Sons of Confederate Veterans (Official)
This is an outrage of the worst type – a bill to ban the Confederate flags on the graves of our soldiers on our own national parks. Call your congressman and senator NOW! This surely sets up a precedent for the banning of US flags in Arlington and all the other cemeteries once these political winds change to anti-American rather than just anti-Confederate.
They are referring to this: http://www.greenwichtime.com/news/article/House-moves-to-ban-Confederate-flag-in-federal-6372880.php
Not a good day or week or month or year or sesqui for the heritage folks, is it?
Another solicitation for donations. Surprise, surprise, surprise.
I really don’t like the idea of removing monuments of long-standing; like Michael Lynch, I come to this issue in part from an historic preservation angle. I also don’t like messing with graves, including that Devil Forrest’s. But in this case there are unusual circumstances that make it not only an option, but the best option.

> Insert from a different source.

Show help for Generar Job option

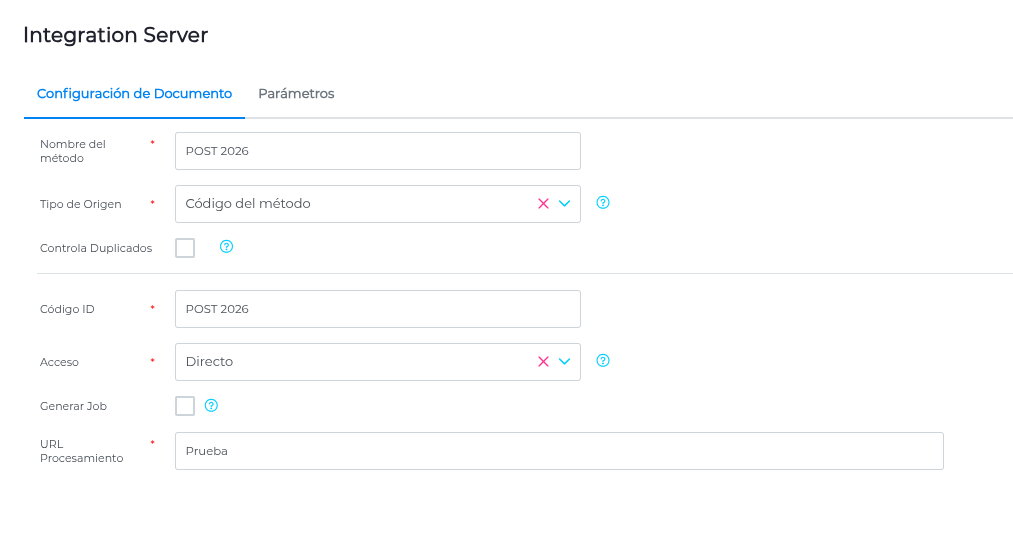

No. I heard that the mayor of Dogpatch wants to take down the monument of Confederate General Jubilation T. Cornpone, too.
And the South Carolina House voted to take down that flag from the statehouse grounds. I can hardly believe it.
Stunned. Way past time, indeed there was never any time it should have been there.
It was an embarrassment even to mainstream conservatives. Confederate iconography has been for a long time, but it was easier for them to go along than to piss off the crazies who make up a small but highly vocal part of the party. The shooting in Charleston simply made that deliberate avoidance of the issue no longer tenable.
The Confederate Battle Flag is so far gone, apparently, that it’s being used as a (comically-inept) smear on prominent Democrats:
http://talkingpointsmemo.com/livewire/dinesh-souza-fake-hillary-clinton-photo
The GOP pulled a bill in the US House earlier today because they don’t want to be on record defending the use of the CBF in national parks. Imagine that, the House GOP having to go on record defending the CBF. Some of them have no problem doing that and their speeches have shown a complete and utter lack of historical knowledge.
The CBF is coming down at 10 AM Friday, July 10th in Charleston. Too bad that it took 150 years to finally take the symbol of treason down. They then used it as a symbol of racism and now that choice is having its consequences. Good riddance to the rag.
Also, water is wet.
Also, water is wet.
That might surprise some of them.
Columbia. And now it’s down. Gotta say it: “It’s a great day in South Carolina.”
Too busy to pay attention now, Michael. After events today in Columbia, I’m going through my Civil War books now looking for history that’s been erased.
I found some. It was in some pages written by some guys named Kennedy. Somebody erased the part where they said the Civil War was not caused by slavery. Kind of hard to make out the truth in that mess. It is also missing some pages. I was short of toilet paper.